New form of lithium reacts 20 times as fast as powdered metal

Crystallized dendrites offer high purity and surface area when preparing organolithium reagents

by Mark Peplow, special to C&EN
August 31, 2022

 

A scanning electron microscope image, showing the microcrystals within the lithium dendrites.
Credit: J. Am. Chem. Soc.
A scanning electron microscope reveals that the lithium dendrites Thomas's team made are formed of microscopic crystals full of crannies.

Organolithium reagents are stalwarts of synthesis commonly used to forge carbon-carbon bonds. Now, researchers say they have developed an improved method for preparing the purified, highly reactive lithium metal needed to make organolithiums in the lab, an approach that could prove useful for making other lithium-based compounds (J. Am. Chem. Soc. 2022, DOI: 10.1021/jacs.2c07207).

The method came about after Andy A. Thomas of Texas A&M University began a project that required his group to make some organolithiums in-house.

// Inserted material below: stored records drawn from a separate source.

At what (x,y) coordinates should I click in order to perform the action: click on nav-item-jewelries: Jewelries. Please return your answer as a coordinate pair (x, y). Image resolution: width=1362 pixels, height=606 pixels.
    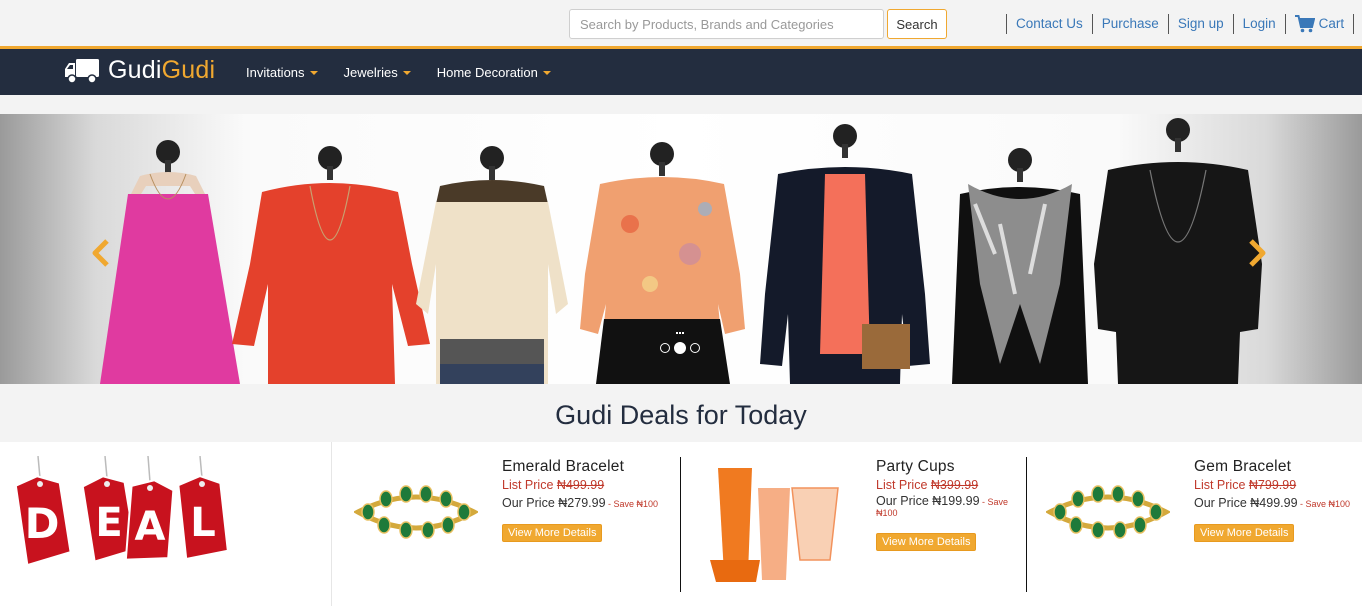
    Looking at the image, I should click on (378, 72).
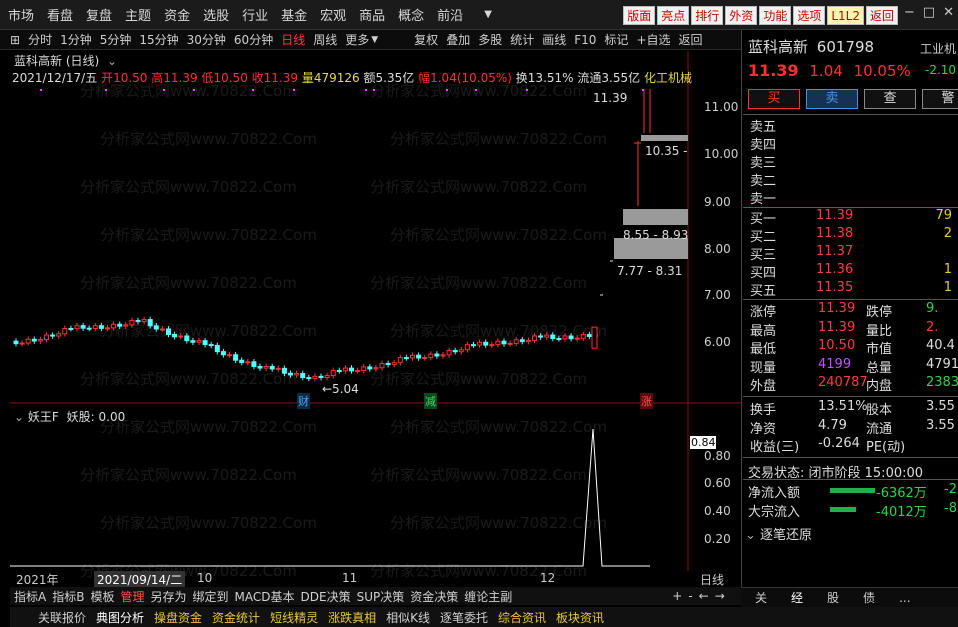 The image size is (958, 627). What do you see at coordinates (940, 99) in the screenshot?
I see `alert-button: 警` at bounding box center [940, 99].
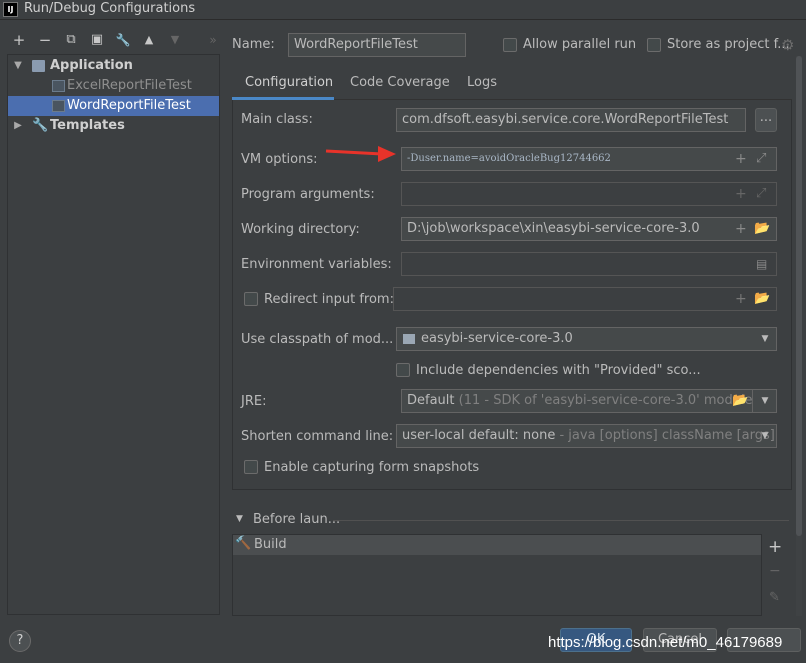  What do you see at coordinates (585, 299) in the screenshot?
I see `redirect-input-field: + 📂` at bounding box center [585, 299].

One common approach involves reacting an organohalide with lithium powder, sometimes sold as a dispersion in mineral oil. The high surface area of the ground-up metal particles makes them reactive enough to exchange the halogen atom for lithium. But Thomas’s team soon hit a snag.

“We couldn’t find any lithium powders to do these lithium-halogen exchange reactions,” Thomas recalls. He speculates that the dearth of commercial lithium powder might be due to high—and growing—demand for the metal from the battery sector.

Lithium metal in various forms—a rod, foil, powder, and fluffy pile of dendrites—along with a US quarter for scale comparison, which is a little wider than the rod, about as wide as the pile of powder, and about half as wide as the pile of dendrites.
Credit: J. Am. Chem. Soc.
Lithium dendrites have 100 times as much surface area as an equivalent amount of lithium powder. From left: a quarter, for scale; a 500 mg chunk from a Li rod; 500 mg of Li foil; 500 mg of Li powder; 500 mg of Li dendrites.

Making lithium powder themselves would be onerous, especially on a small scale, Thomas says, so the researchers came up with a different approach. They started by dissolving lithium metal in liquid ammonia at –78 °C, which forms the soluble lithium-ammonia complex Li(NH3)4+ along with solvated electrons. As the metal dissolves, the solution turns deep blue and then fiery bronze as more electrons enter solution.

Thomas’s team then warmed the solution and used a vacuum pump to remove the ammonia. Gradually, pure lithium began to crystallize from the solution, forming spindly structures called dendrites that could be removed and stored under an inert atmosphere for later use. Thomas says that it’s a simpler procedure than making lithium powder, which involves mixing up molten lithium in hot oil, and it’s cheaper than buying the powder from a supplier. The whole process takes a couple of hours.

It also produces a product that is 20 times more reactive than the powder because the dendrites have roughly 100 times the surface area. “To my knowledge, it’s the most reactive form of lithium that’s available,” Thomas says. Another advantage is that this recrystallized lithium is free of the impurities that commercial lithium powders and dispersions can build up, such as lithium oxide.

The researchers used their lithium dendrites to make a wide variety of organolithium reagents from organohalides, in yields at least as good as those from lithium powder. They also prepared organolithium reagents labeled with the isotope lithium-6, useful for nuclear magnetic resonance studies. Lithium-6 is much pricier than normal lithium metal, so being able to prepare these compounds with high purity on a very small scale is a boon, Thomas says.

“It’s difficult to work at a very small scale with lithium powder, so I think from a practical perspective this is an innovation,” says Eva Hevia of the University of Bern, who develops and studies organolithium reagents for synthesis and was not involved in the new study. She adds that the method may not be confined to making organolithiums: “You’re generating a pure lithium source that is much more reactive,” Hevia says, “so this could really open the door to preparing other lithium compounds.”